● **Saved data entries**
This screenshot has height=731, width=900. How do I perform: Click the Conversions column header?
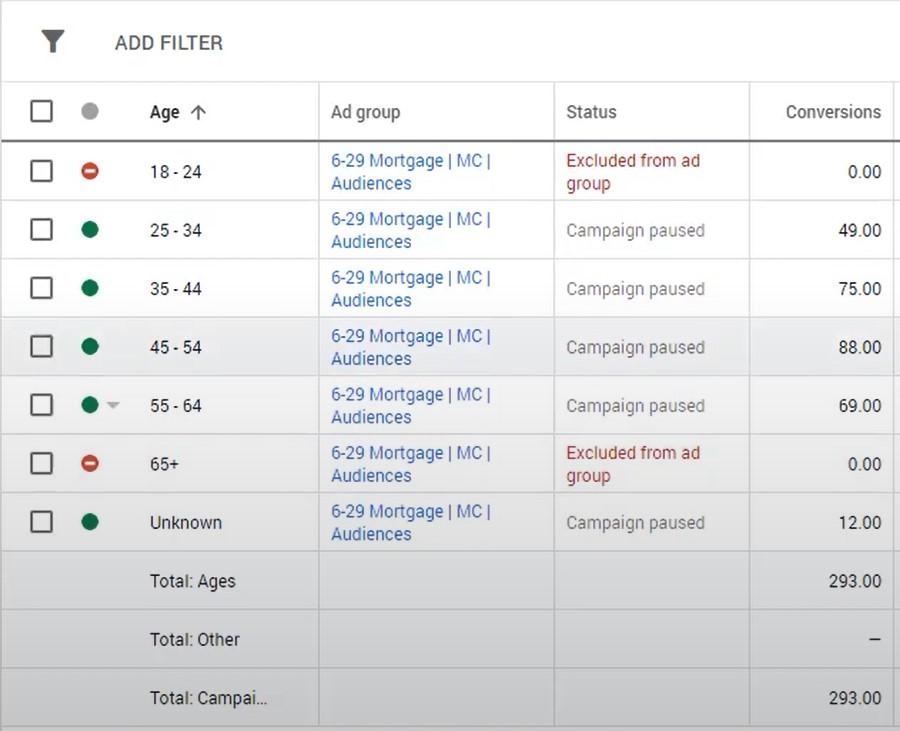coord(833,112)

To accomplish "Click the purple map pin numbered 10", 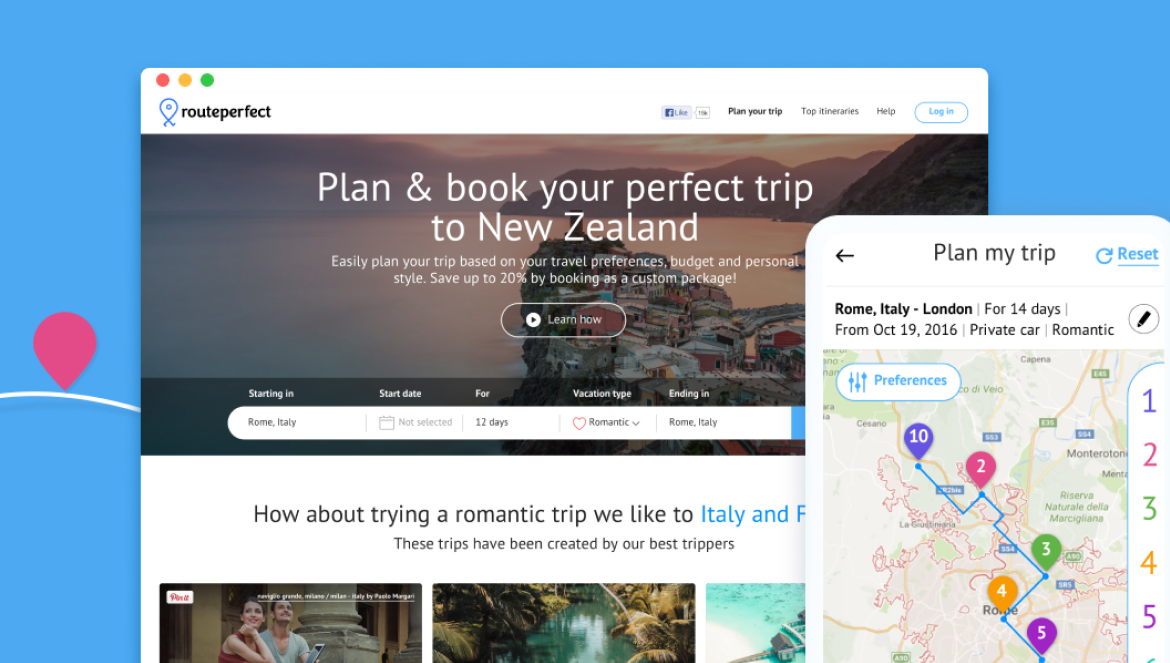I will [x=919, y=441].
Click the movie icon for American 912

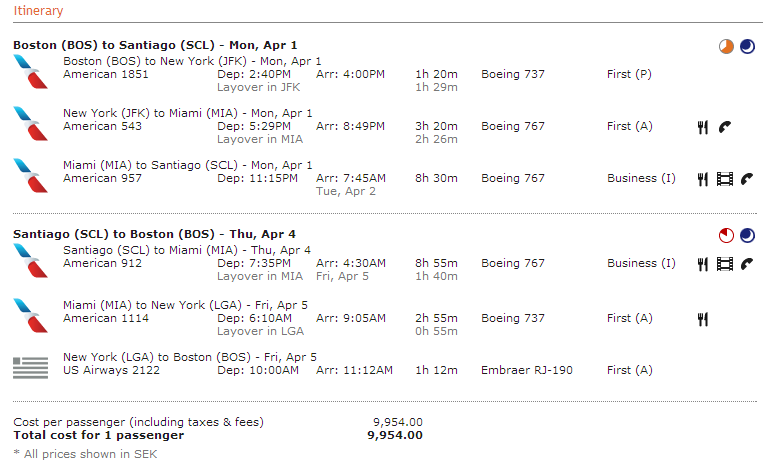[724, 264]
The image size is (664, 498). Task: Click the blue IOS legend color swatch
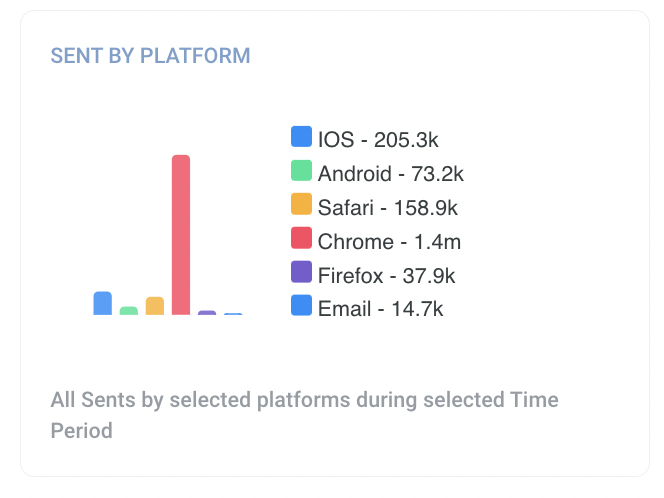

● **Exercise goal**
Restate word for word the lines from the one holding "Click the movie icon for American 912" down through the last line of the records above, and do not include the pictures.

● **Answer section**
Click the movie icon for American 912

[724, 264]
The image size is (664, 498). Task: Click the blue IOS legend color swatch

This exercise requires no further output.